LA NASCITA? IN FRANCIA, FORSEQuesto sport cominciò seriamente ad avvicinarsi ai tempi d’oggi in Francia, dove nei campi destinati al calcio già vi erano ad esempio dei pali al limitare delle porte. E anche quelli che adesso chiamiamo moduli cominciano a delinearsi in una maniera piuttosto ordinata, come il 4-5-3-15 (per usare una terminologia aggiornata) che prevedeva, pensate, quindici attaccanti, per un totale di quasi 30 uomini per squadra. Parliamo già di Medioevo. Così come nel Medioevo questo sport cominciò ad aver fortuna anche in Italia, dapprima diffondendosi a Firenze per poi allargare gli orizzonti in tutta la Penisola, radicandosi in maniera incredibile.
Strutturato con maggior precisione, il football assume nel tempo i connotati olimpici del rispetto dell’avversario, tanto che ormai tali principi costituiscono, almeno in teoria, le basi di tale gioco.

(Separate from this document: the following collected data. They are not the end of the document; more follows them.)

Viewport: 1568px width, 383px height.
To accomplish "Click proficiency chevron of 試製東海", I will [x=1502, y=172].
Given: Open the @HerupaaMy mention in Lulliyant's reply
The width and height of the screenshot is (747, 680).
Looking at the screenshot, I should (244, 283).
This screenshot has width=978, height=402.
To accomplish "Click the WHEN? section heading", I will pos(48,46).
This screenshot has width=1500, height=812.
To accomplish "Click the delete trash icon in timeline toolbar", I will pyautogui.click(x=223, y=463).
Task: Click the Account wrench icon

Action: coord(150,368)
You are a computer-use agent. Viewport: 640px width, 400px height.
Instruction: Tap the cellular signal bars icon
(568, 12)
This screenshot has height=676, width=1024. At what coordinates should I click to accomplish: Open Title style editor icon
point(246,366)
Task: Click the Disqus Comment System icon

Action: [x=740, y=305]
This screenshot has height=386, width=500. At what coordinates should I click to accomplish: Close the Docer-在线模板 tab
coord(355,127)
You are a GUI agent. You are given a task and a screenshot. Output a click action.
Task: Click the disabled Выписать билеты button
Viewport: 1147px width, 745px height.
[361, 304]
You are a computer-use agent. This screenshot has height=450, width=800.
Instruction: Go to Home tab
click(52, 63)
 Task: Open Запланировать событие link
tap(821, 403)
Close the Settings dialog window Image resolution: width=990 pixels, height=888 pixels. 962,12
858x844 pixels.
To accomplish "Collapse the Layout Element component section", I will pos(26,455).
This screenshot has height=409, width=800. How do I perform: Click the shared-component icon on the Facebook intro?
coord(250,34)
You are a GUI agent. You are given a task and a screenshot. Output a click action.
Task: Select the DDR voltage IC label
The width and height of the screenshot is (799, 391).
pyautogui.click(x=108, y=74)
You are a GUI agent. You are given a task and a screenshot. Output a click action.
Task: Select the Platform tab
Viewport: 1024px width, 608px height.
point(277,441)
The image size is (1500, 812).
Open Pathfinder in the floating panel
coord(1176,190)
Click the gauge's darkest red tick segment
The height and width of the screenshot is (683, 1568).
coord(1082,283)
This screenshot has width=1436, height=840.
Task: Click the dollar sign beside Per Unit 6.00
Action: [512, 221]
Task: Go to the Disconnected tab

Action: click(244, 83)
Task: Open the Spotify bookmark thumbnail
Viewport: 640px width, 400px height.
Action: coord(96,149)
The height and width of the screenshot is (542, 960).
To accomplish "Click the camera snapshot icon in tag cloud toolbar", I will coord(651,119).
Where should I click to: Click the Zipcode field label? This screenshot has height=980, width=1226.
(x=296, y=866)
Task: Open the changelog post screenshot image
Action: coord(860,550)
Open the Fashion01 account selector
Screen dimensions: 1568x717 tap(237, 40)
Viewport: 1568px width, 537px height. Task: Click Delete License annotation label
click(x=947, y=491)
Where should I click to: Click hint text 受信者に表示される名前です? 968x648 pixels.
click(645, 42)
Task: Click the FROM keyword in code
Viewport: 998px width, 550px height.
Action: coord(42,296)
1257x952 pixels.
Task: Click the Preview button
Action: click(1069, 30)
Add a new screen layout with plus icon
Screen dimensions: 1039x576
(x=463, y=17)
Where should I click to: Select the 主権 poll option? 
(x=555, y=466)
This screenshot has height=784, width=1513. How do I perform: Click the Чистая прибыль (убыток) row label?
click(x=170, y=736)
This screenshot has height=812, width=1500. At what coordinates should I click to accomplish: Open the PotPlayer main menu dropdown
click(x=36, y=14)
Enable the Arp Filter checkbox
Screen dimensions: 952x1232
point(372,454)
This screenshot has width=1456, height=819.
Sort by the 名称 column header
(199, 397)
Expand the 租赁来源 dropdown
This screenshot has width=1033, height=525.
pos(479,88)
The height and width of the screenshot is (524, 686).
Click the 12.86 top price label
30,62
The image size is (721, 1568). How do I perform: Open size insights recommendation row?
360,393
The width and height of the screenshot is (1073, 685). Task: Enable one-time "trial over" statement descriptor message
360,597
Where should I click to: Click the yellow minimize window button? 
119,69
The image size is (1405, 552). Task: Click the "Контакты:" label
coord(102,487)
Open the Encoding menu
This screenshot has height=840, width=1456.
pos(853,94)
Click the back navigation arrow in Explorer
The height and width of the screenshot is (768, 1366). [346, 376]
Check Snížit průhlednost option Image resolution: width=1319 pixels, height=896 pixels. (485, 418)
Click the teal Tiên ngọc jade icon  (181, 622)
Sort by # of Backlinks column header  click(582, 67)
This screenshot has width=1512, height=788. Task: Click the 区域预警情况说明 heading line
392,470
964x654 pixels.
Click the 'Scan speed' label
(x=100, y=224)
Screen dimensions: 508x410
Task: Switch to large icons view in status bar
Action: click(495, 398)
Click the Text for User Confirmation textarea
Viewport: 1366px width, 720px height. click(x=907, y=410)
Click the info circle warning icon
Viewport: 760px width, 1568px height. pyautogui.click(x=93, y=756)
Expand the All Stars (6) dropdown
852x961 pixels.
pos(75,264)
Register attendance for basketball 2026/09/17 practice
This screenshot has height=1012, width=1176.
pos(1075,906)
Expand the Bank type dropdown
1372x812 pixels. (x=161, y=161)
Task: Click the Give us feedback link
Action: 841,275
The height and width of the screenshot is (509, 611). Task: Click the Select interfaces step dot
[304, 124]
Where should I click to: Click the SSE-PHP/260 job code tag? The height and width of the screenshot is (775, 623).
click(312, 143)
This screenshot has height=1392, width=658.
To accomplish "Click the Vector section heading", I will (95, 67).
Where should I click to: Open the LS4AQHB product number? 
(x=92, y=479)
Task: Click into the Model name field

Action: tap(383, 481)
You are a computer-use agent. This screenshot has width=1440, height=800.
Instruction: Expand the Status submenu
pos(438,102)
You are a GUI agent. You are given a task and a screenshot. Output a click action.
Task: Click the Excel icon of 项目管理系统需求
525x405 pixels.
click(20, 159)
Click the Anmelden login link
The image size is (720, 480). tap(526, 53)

1872: primo match internazionale, Inghilterra Scozia 0-0

IN INGHILTERRA S’INIZIO’ A FARE SUL SERIOTuttavia per attendere la nascita dello sport regolamentato a tutti gli effetti occorrerà aspettare nientemeno il 1885 quando venne “eretta” la Lega Professionistica Inglese, ovvero l’assemblea delle società che fanno del calcio la loro attività principale, potendo contare sugli incassi, sui premi-partita, sulle scommesse, sul dovere di far quadrare i propri bilanci. Quella data, tuttavia, non va intesa come l’anno di nascita del calcio moderno, per il quale bisogna operare un salto indietro di una ventina d’anni e tornare al 1863. Per la precisione all’8 dicembre, giorno in cui in seno a una federazione di undici club londinesi si verifica la scissione tra cultori del rugby e del calcio. Narra la letteratura sportiva che “Il 26 settembre 1863, alla Taverna dei Frammassoni di Londra (Free Masons Tavern), i rappresentanti di undici società si erano riuniti per dar vita a un’assemblea con lo scopo di stendere un regolamento definitivo che unificasse in un unico sport le regole del rugby e quelle del calcio. Ne nasce una disciplina complessa, un ibrido tra la ruvidezza rugbistica degli sfondamenti e delle galoppate palla in mano e l’eleganza, anch’essa in verità ruvida, dell’obbligo di manovrare la sfera coi soli piedi e di dover limitare al minimo i contatti fisici con l’avversario”.
Le origini del calcio ufficiale in Italia risalgono alla presenza di cittadini soprattutto inglesi, residenti per motivi per lo più commerciali in diverse città del Nord, in primis Genova e Torino, e alla loro passione e pratica sportiva che così importarono da noi. Le prime società calcistiche furono l’International Football Club di Torino, fondato nel 1891, e, nel 1893, il Genoa Cricket and Athletic Club. Poi dal consorzio di queste società nascerà i la Federazione Italiana del Football. Un ruolo cardine fu sviluppato dal movimento delle società ginnastiche, che già potevano godere di una notevole diffusione sul territorio e che accolsero in sé e promossero la pratica del nuovo sport.